Going through the material below, please gather all lines with the word "scrollbar" in them.

"""

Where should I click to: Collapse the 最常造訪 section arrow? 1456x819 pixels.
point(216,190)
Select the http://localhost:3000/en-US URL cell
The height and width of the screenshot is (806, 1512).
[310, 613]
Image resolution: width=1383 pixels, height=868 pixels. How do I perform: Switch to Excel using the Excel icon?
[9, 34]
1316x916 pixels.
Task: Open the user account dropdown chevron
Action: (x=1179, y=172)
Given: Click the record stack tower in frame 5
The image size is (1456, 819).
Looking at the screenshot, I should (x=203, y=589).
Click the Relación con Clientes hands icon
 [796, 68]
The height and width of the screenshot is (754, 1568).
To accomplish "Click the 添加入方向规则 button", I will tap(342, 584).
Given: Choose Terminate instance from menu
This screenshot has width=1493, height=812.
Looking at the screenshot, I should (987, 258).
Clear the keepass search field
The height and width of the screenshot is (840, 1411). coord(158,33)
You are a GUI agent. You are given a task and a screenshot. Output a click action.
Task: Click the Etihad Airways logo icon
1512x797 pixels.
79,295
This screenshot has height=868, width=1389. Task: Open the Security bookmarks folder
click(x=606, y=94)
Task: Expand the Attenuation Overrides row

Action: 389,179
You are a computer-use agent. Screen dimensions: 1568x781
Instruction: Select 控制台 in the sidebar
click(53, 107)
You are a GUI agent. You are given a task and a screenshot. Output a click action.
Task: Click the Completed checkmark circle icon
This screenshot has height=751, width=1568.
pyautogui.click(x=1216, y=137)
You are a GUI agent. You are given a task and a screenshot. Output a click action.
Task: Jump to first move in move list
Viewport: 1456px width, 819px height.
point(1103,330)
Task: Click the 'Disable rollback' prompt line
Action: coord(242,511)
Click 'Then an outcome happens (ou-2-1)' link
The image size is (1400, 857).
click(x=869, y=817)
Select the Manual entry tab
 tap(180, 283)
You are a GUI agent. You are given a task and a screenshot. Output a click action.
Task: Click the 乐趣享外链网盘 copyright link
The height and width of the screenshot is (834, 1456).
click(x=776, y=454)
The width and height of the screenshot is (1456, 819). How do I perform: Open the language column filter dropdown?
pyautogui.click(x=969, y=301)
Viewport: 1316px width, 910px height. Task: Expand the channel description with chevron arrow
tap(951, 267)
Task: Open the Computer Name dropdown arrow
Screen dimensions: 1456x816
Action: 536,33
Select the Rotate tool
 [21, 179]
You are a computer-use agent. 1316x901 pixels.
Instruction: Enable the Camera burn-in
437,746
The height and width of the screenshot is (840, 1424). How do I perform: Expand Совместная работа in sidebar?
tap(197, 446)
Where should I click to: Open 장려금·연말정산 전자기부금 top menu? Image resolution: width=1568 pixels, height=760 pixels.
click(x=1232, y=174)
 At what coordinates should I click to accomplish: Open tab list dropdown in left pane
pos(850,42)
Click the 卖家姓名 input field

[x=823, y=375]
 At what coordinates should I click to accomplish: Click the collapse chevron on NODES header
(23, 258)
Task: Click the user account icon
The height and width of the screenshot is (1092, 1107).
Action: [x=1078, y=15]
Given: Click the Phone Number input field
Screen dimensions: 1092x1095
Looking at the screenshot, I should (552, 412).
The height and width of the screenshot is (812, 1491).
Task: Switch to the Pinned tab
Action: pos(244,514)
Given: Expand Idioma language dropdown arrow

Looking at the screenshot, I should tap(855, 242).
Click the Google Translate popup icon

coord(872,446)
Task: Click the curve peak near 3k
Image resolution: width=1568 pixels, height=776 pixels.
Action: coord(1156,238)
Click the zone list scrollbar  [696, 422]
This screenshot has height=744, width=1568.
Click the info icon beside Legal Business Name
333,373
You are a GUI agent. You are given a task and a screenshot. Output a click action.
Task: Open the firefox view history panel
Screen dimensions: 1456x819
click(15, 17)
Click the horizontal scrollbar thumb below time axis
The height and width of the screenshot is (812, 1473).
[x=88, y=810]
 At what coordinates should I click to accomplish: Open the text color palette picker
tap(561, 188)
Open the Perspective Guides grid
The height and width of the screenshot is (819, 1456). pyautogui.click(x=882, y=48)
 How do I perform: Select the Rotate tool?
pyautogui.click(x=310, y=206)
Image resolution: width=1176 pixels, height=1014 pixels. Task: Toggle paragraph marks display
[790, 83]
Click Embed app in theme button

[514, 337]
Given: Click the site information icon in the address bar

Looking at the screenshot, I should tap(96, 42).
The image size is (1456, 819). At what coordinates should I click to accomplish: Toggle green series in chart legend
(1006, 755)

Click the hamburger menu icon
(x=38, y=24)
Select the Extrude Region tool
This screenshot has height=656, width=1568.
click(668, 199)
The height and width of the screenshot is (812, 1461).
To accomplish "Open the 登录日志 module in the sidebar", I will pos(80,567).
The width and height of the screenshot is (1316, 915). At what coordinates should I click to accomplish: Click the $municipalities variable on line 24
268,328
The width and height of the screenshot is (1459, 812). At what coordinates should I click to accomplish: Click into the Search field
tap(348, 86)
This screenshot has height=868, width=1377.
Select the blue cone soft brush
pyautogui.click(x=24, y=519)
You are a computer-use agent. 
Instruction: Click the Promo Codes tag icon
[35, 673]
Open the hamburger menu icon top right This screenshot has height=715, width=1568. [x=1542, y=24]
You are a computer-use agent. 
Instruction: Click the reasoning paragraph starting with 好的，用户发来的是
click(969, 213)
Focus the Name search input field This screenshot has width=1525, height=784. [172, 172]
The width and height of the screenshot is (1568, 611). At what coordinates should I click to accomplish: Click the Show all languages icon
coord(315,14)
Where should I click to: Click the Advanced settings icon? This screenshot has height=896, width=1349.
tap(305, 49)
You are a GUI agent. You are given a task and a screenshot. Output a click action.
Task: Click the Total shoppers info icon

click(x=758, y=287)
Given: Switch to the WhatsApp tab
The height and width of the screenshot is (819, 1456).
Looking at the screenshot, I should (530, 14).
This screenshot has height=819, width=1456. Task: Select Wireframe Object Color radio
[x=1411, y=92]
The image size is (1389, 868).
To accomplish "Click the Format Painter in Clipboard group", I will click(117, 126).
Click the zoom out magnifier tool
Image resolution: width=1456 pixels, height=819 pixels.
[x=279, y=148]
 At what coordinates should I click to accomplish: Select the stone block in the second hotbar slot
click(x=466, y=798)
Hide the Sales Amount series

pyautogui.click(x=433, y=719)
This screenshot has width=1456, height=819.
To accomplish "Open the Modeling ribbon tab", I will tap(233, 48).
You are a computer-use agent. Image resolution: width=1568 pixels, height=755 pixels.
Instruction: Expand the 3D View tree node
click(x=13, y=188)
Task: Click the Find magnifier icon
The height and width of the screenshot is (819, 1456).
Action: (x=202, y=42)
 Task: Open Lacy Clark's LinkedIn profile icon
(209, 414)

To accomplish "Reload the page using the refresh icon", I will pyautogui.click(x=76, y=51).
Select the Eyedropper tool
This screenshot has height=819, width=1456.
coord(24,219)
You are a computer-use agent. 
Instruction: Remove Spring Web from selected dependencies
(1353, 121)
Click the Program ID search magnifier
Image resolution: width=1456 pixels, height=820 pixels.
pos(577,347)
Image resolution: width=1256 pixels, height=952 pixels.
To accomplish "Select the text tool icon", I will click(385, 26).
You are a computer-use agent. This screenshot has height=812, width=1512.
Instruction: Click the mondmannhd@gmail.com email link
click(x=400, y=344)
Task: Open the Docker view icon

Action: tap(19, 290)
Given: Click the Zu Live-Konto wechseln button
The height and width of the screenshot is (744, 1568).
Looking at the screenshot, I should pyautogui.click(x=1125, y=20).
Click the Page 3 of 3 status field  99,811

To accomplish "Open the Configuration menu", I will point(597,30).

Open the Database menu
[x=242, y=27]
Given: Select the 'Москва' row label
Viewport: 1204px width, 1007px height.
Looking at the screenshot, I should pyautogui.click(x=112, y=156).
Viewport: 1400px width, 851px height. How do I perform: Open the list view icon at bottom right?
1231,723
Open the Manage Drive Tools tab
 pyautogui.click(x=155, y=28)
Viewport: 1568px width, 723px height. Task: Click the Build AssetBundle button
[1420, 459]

"""

▶ _Result of the task_:
Click the zone list scrollbar  [696, 422]
Click the horizontal scrollbar thumb below time axis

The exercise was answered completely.